La comunidad se alineó a cada lado del compartimiento y frente a los dos coros,
cantándose solemnemente para impetrar la misericordia de Dios por el viejo
trapense fallecido. Mucho antes de las nueve de la mañana se le dieron las
últimas aspersiones con agua bendita y el último sahumerio de incienso se
expandió hasta las desnudas vigas del techo [...]
A la una
el piloto descendió por las escalerillas con cuatro marineros que cargaban
cuerdas y algo parecido a unas angarillas. El viento se había aquietado y todos
se mostraban ansiosos de proceder cuanto antes.
– ¿Todo
está dispuesto, Padre? –preguntó el piloto amablemente.
Y al ver
que el sacerdote asentía con un movimiento de cabeza afirmativo, Caulkins dio
órdenes para que alzasen el cadáver del féretro y lo colocasen sobre las
angarillas. El Hermano Antonino estaba llorando cuando el Padre Eutropio dio al
cantor la indicación de entonar el Chorus
Angelorum. El subcantor siguió la entonación con In exitu Israel... y la procesión trapense salió del compartimiento
encabezada por un monje que cargaba la larga cruz de madera.
Los
pasajeros y la tripulación agrupados por la cubierta miraban con curiosidad y
hablaban nerviosamente hasta que la cruz apareció y un gran silencio se
produjo. Finalmente se ataron sacos de arena a los pies del cadáver y entonces
el Padre Eutropio se acercó más y musitó los últimos responsos. Al concluir la
postrera oración todos los monjes de la comunidad se arrodillaron inclinados
para rezar el Domine miserere super peccatore.
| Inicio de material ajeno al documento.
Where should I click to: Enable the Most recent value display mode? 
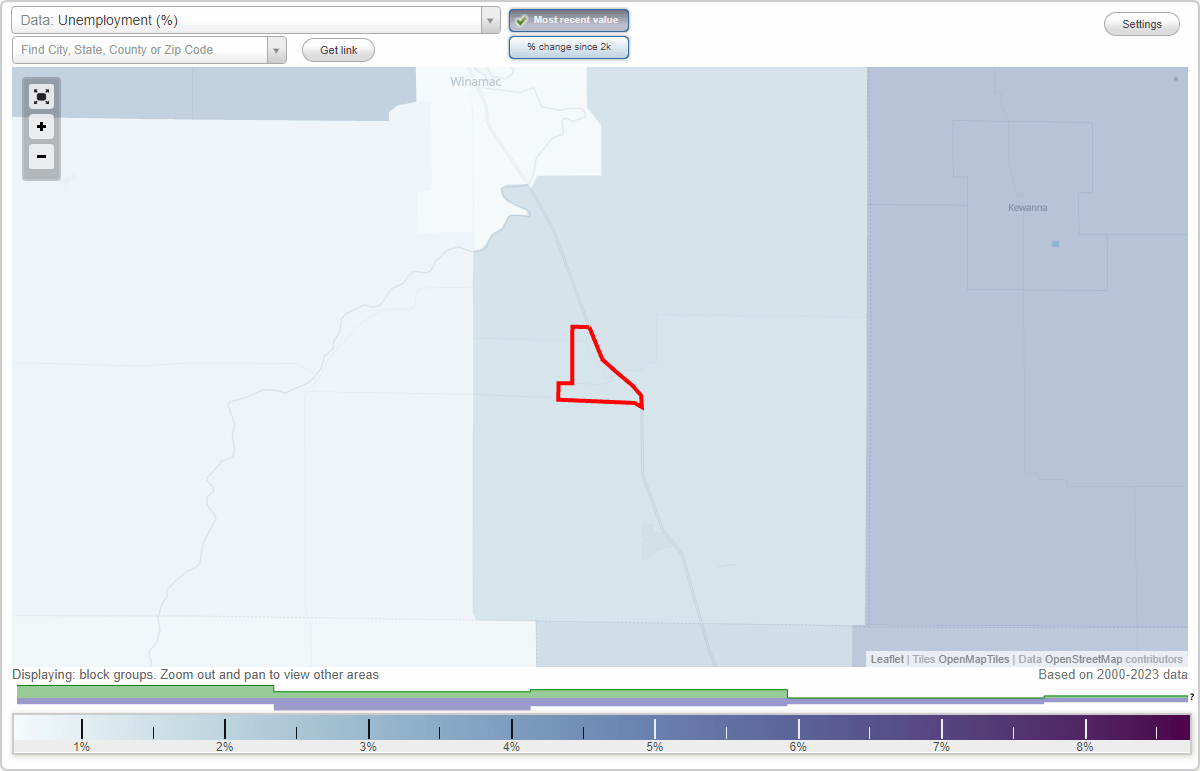569,20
Señor, ten piedad de un pecador.
Y todavía
sorteando los ramalazos de la tormenta, se procedió a la última ceremonia. El
Padre Eutropio retrocedió unos pasos para permitir a los marineros que
cumpliesen con su deber.
Y el
cuerpo del viejo monje, hábilmente deslizado de las angarillas y sujetado con
las cuerdas, cayó sobre el agua, produciendo un pequeño y efímero burbujeo. Y
el Brunswick, que había virado para casi detenerse, tomó de nuevo rumbo hacia
el oeste.
El Padre
Eutropio trazó una cruz sobre las aguas. Las lágrimas empapaban sus ojos, pero
se volvió a sus monjes resueltamente y los condujo hacia el compartimiento
entonando los siete salmos penitenciales. Los pasajeros contemplaron la fúnebre
escena hasta que los religiosos desaparecieron de la cubierta y se extinguieron
los últimos ecos de las oraciones. Luego se dirigieron a sus cabinas.
Arriba,
en la timonera, el capitán Thomas movía su pipa entre los labios, sujetándola
con los dientes, y sin volverse hacia su piloto, que ya estaba a su lado, dijo:
–Ahora
comprendo.
– ¿Qué,
señor? –preguntó intrigado el subalterno.
–Lo que
hace tan diferentes a esos hombres.
– ¿Su
silencio y sus cánticos?
–No
precisamente eso: ¡su creencia! Esos hombres creen realmente lo que otros
hombres sólo profesan creer. Creen en el mundo venidero.